**Work to do:** Reproduce the entries below, replacing every occurrence of "Given:" with "Goal:" and leaving everything else unchanged.

**Dataset records:**
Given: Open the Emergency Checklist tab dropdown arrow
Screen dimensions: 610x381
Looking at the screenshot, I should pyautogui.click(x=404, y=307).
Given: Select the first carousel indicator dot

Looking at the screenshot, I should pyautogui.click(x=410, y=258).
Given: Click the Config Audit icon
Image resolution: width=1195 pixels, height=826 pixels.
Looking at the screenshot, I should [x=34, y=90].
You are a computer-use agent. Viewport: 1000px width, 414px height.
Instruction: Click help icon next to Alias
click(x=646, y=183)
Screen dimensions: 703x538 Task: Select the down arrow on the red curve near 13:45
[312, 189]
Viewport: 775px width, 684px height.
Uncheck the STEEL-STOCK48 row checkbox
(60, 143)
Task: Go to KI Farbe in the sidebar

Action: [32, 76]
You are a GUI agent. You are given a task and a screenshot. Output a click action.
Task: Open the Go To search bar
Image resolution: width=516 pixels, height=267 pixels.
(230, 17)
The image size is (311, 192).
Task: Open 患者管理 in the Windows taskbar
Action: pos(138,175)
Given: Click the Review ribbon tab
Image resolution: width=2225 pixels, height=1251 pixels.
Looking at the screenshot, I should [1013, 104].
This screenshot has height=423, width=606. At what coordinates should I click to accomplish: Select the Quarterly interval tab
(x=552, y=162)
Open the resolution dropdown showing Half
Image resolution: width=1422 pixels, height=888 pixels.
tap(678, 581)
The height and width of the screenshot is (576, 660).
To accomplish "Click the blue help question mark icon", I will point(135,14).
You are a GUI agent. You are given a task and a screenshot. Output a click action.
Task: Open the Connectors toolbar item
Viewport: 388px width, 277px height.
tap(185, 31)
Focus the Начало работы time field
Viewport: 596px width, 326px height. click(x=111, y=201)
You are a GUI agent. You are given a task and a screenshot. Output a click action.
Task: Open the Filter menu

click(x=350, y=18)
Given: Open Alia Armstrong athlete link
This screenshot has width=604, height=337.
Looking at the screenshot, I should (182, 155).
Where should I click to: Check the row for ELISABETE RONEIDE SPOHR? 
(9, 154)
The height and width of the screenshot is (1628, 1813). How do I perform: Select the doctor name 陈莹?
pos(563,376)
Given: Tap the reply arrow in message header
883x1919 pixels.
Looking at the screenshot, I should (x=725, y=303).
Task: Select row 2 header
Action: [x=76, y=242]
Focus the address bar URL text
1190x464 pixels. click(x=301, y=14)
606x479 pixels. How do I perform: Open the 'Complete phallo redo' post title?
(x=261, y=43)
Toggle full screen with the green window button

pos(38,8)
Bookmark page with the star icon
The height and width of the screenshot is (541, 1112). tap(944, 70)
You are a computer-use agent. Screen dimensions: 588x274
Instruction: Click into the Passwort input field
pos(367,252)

**Result for this exercise:**
Goal: Open the Emergency Checklist tab dropdown arrow
Screen dimensions: 610x381
Looking at the screenshot, I should pyautogui.click(x=404, y=307).
Goal: Select the first carousel indicator dot

Looking at the screenshot, I should pyautogui.click(x=410, y=258).
Goal: Click the Config Audit icon
Image resolution: width=1195 pixels, height=826 pixels.
Looking at the screenshot, I should [x=34, y=90].
You are a computer-use agent. Viewport: 1000px width, 414px height.
Instruction: Click help icon next to Alias
click(x=646, y=183)
Screen dimensions: 703x538 Task: Select the down arrow on the red curve near 13:45
[312, 189]
Viewport: 775px width, 684px height.
Uncheck the STEEL-STOCK48 row checkbox
(60, 143)
Task: Go to KI Farbe in the sidebar

Action: [32, 76]
You are a GUI agent. You are given a task and a screenshot. Output a click action.
Task: Open the Go To search bar
Image resolution: width=516 pixels, height=267 pixels.
(230, 17)
The image size is (311, 192).
Task: Open 患者管理 in the Windows taskbar
Action: pos(138,175)
Goal: Click the Review ribbon tab
Image resolution: width=2225 pixels, height=1251 pixels.
Looking at the screenshot, I should [1013, 104].
This screenshot has height=423, width=606. At what coordinates should I click to accomplish: Select the Quarterly interval tab
(x=552, y=162)
Open the resolution dropdown showing Half
Image resolution: width=1422 pixels, height=888 pixels.
tap(678, 581)
The height and width of the screenshot is (576, 660).
To accomplish "Click the blue help question mark icon", I will point(135,14).
You are a GUI agent. You are given a task and a screenshot. Output a click action.
Task: Open the Connectors toolbar item
Viewport: 388px width, 277px height.
tap(185, 31)
Focus the Начало работы time field
Viewport: 596px width, 326px height. click(x=111, y=201)
You are a GUI agent. You are given a task and a screenshot. Output a click action.
Task: Open the Filter menu

click(x=350, y=18)
Goal: Open Alia Armstrong athlete link
This screenshot has width=604, height=337.
Looking at the screenshot, I should (182, 155).
Where should I click to: Check the row for ELISABETE RONEIDE SPOHR? 
(9, 154)
The height and width of the screenshot is (1628, 1813). How do I perform: Select the doctor name 陈莹?
pos(563,376)
Goal: Tap the reply arrow in message header
883x1919 pixels.
Looking at the screenshot, I should (x=725, y=303).
Task: Select row 2 header
Action: [x=76, y=242]
Focus the address bar URL text
1190x464 pixels. click(x=301, y=14)
606x479 pixels. How do I perform: Open the 'Complete phallo redo' post title?
(x=261, y=43)
Toggle full screen with the green window button

pos(38,8)
Bookmark page with the star icon
The height and width of the screenshot is (541, 1112). tap(944, 70)
You are a computer-use agent. Screen dimensions: 588x274
Instruction: Click into the Passwort input field
pos(367,252)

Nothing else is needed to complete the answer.